*Work to be completed*. An exact copy of every line from the one holding "Viewport: 578px width, 484px" to the end of the entries below is required; leave the pictures out.

*Information*.
....

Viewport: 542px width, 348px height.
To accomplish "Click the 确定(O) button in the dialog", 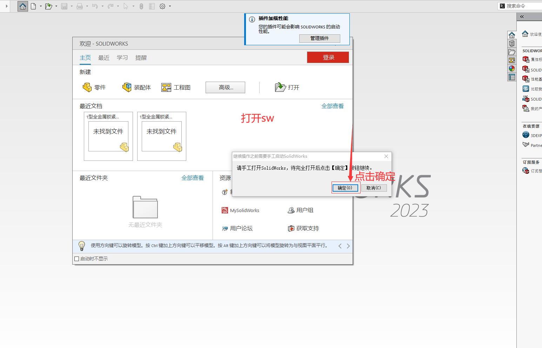I will pos(345,188).
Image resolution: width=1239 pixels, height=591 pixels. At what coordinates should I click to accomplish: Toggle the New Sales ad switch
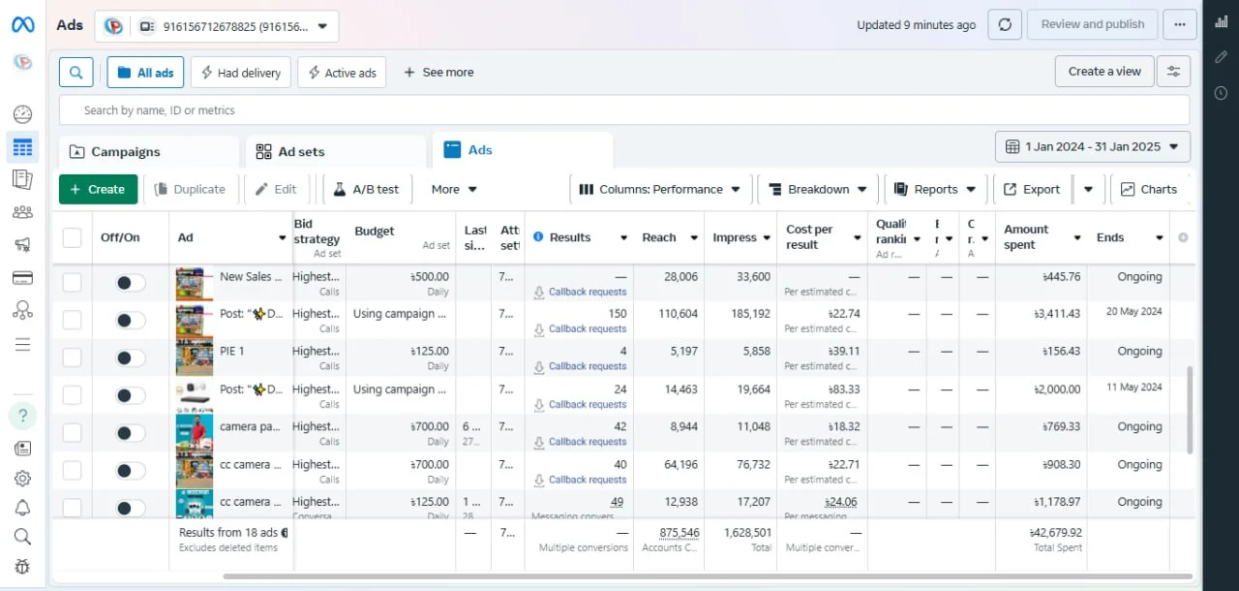(x=130, y=283)
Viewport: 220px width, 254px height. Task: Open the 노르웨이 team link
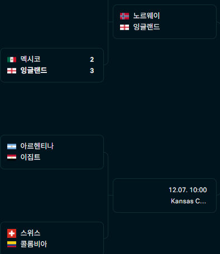[146, 16]
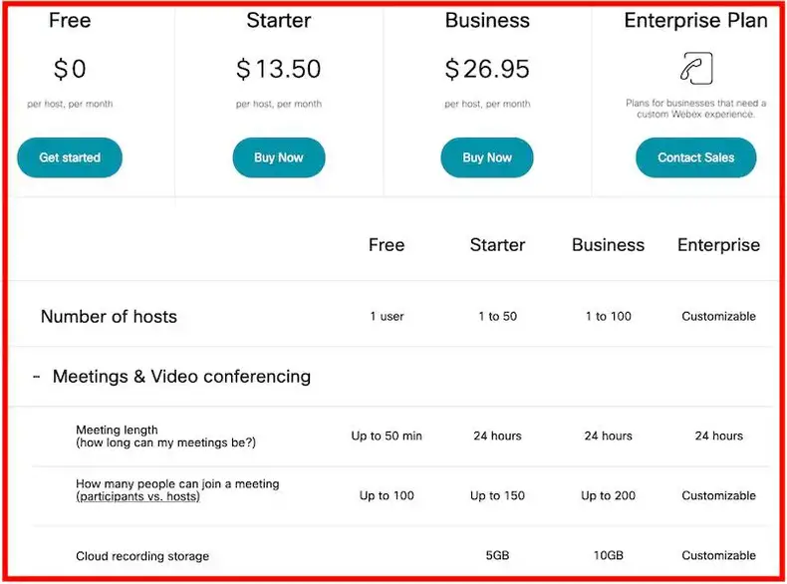Click the Number of hosts row label
The width and height of the screenshot is (787, 584).
tap(109, 317)
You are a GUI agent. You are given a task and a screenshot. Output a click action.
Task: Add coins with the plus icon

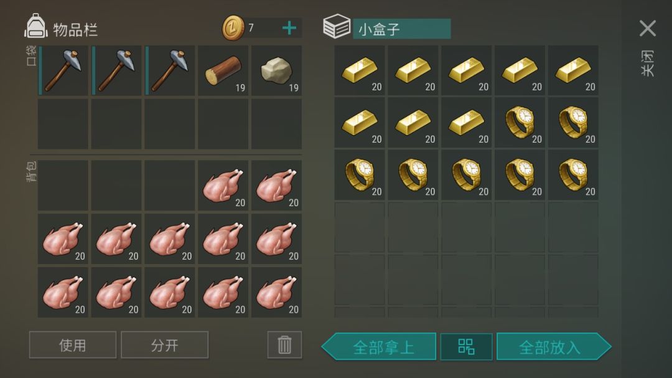[289, 28]
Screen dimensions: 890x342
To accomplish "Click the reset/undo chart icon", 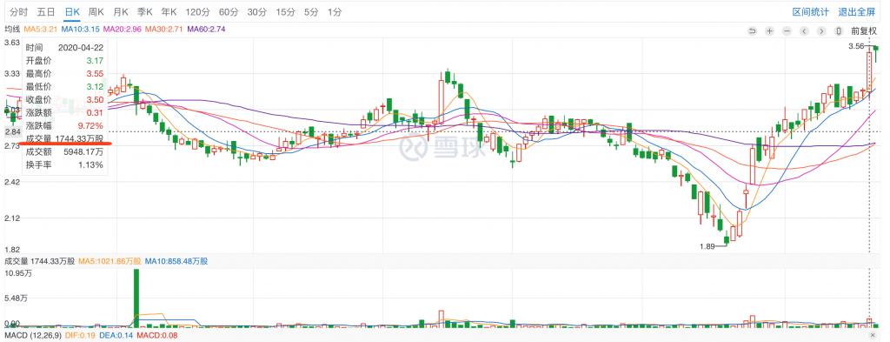I will (x=753, y=30).
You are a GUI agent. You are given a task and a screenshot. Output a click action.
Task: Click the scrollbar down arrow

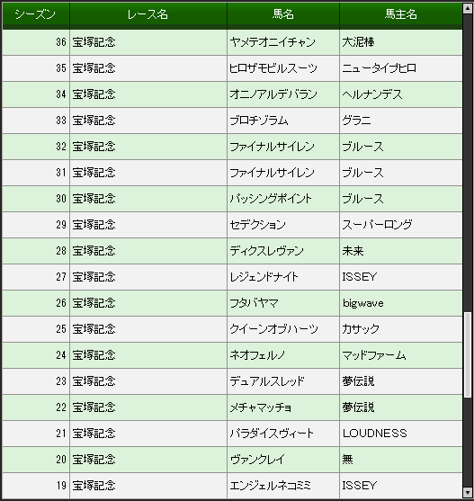[x=468, y=492]
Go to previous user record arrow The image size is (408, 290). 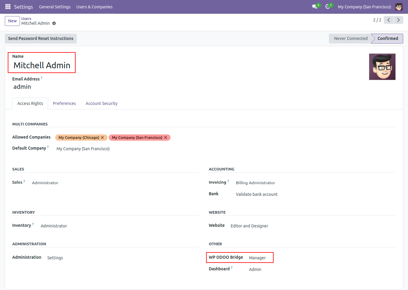[x=389, y=20]
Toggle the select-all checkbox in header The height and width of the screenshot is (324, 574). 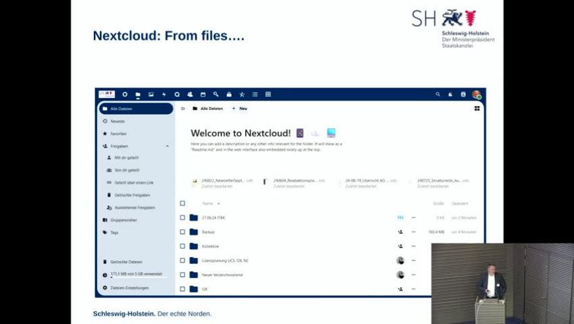[182, 203]
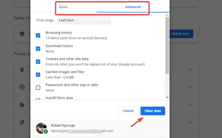
Task: Click the circled-plus icon in the Privacy list
Action: 22,87
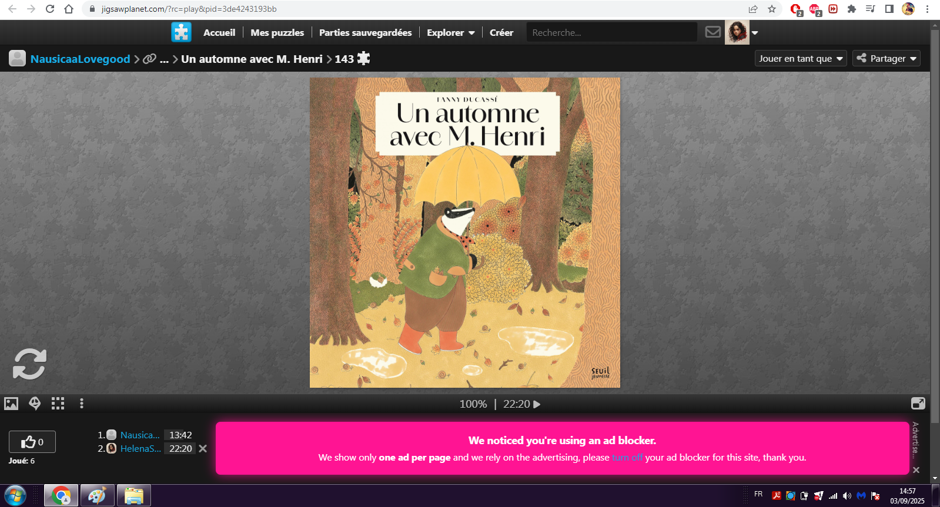
Task: Open Paint from the Windows taskbar
Action: [x=97, y=496]
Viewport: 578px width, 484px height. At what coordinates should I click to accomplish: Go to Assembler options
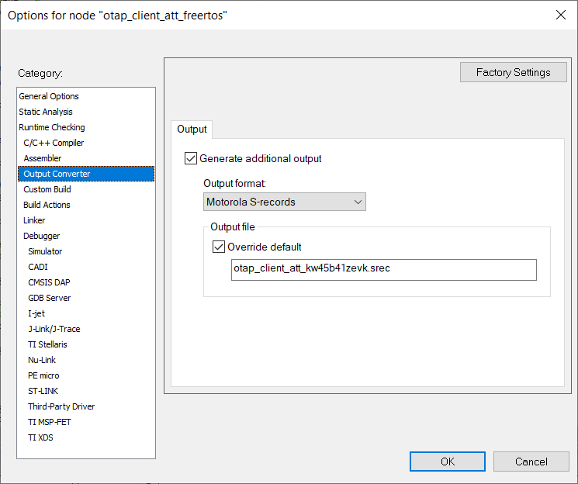tap(42, 158)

....

*Finished task*.
Viewport: 578px width, 484px height. At what coordinates should I click to accomplish: Go to Assembler options
tap(42, 158)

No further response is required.